◆ Problem 1: According to the xv6 memory management walkthrough, which CPU register contains a pointer to the outer page directory of the currently running process?
◆ Problem 2: Using the xv6 memory management walkthrough, judge whether each statement agrees with it: (a) xv6 uses a page size of 4KB; (b) xv6 maps virtual addresses to physical addresses in a single step; (c) xv6 has an 8GB virtual address space. Answer yes or no for each and quote the deciding words.

◆ Passage shown:

📑 `Xv6 Memory Management Walkthrough`

`Table of Content`

Terminology
Overview of page table
Memory Layout
Functions of interest {Part 1 : building blocks}
Functions of interest {Part 2 : core functions}
How all of this works
Final Words
Acknowledgement

`Terminology`

VA : Virtual Address
PA : Physical Address
PD : Page Directory
PDE : Page Directory Entry
PT : Page Table
PTE : Page Table Entry
PPN : Physical Page Number

`Overview of xv6 page table`

All process works on virtual address. Machine’s RAM is physical address. Page Table maps virtual address to physical address.

Xv6 does this in 2 steps.

Some things to note for xv6 :

32 bit virtual address (so, virtual address space 4GB)
page size of 4KB
The CPU register CR3 contains a pointer to the outer page directory of the current running process.

◆ Extracted records:
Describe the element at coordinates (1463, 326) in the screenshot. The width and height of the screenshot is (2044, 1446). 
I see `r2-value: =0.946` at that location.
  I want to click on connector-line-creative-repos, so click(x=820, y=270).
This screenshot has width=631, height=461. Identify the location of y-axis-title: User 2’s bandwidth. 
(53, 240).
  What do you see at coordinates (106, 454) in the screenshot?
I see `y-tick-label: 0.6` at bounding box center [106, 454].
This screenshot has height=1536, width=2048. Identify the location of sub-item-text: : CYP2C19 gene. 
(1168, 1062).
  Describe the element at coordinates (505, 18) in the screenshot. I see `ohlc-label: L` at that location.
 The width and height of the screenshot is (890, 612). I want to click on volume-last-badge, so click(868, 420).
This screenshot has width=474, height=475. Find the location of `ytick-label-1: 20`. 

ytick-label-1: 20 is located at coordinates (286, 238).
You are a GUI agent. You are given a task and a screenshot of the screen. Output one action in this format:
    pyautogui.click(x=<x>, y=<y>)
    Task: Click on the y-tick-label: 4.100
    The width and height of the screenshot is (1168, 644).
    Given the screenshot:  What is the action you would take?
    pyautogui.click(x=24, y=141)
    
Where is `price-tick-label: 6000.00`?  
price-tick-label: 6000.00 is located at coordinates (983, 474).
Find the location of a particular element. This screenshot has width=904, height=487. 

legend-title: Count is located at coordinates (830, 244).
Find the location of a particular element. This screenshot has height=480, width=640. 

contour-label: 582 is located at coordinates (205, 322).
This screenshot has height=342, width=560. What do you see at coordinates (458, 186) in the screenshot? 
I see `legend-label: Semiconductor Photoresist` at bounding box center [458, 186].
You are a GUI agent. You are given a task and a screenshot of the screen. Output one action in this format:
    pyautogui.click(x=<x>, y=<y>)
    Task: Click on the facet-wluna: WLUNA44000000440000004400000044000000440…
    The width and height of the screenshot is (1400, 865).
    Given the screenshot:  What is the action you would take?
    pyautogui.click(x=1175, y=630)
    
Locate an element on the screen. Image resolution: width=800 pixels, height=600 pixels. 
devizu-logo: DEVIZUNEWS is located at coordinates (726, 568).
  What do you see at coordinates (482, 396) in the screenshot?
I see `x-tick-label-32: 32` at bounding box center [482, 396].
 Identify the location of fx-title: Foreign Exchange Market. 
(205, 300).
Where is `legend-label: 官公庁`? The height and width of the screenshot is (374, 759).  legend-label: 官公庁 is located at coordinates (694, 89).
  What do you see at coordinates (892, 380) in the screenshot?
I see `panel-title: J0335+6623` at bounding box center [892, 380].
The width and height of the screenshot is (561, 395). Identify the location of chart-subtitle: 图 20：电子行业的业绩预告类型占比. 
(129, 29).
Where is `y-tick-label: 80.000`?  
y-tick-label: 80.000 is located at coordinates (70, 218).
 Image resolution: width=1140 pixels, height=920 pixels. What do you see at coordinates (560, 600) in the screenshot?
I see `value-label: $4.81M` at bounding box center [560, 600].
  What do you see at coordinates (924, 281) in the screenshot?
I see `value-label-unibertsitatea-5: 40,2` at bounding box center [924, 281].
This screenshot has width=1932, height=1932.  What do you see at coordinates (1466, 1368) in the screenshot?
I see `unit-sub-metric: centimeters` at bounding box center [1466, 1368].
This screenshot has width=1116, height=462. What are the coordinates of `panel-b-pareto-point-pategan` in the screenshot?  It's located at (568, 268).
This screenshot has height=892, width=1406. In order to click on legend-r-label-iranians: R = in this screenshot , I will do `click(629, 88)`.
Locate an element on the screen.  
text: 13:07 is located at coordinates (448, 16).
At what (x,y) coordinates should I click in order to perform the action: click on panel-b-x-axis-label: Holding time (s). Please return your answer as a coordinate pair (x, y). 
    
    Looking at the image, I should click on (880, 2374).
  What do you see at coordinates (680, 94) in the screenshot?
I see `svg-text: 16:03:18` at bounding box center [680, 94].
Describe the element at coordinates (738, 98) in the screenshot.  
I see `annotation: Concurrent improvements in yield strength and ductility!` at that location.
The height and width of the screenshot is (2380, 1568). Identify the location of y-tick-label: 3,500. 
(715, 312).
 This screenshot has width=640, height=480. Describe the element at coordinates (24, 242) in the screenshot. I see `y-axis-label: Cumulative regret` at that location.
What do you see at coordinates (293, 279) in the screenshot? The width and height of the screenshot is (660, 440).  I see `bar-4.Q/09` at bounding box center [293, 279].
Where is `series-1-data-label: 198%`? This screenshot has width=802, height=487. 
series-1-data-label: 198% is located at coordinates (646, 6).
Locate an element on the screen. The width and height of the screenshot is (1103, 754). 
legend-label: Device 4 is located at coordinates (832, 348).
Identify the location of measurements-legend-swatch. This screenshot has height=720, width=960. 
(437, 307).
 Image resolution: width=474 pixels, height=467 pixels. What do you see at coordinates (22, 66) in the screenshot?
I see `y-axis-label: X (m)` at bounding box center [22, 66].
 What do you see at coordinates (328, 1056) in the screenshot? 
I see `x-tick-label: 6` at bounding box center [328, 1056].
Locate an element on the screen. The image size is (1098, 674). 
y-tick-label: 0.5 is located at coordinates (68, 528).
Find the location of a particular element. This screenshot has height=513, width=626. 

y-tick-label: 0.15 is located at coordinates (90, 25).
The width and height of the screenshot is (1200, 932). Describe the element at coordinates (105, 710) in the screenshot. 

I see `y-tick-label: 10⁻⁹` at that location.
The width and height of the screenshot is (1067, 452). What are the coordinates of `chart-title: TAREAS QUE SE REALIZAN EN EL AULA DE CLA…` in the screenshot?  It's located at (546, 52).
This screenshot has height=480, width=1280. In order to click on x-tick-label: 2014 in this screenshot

◆ Task solution 1: CR3

◆ Task solution 2:
(a) Yes: "page size of 4KB"
(b) No: "Xv6 does this in 2 steps."
(c) No: "32 bit virtual address (so, virtual address space 4GB)"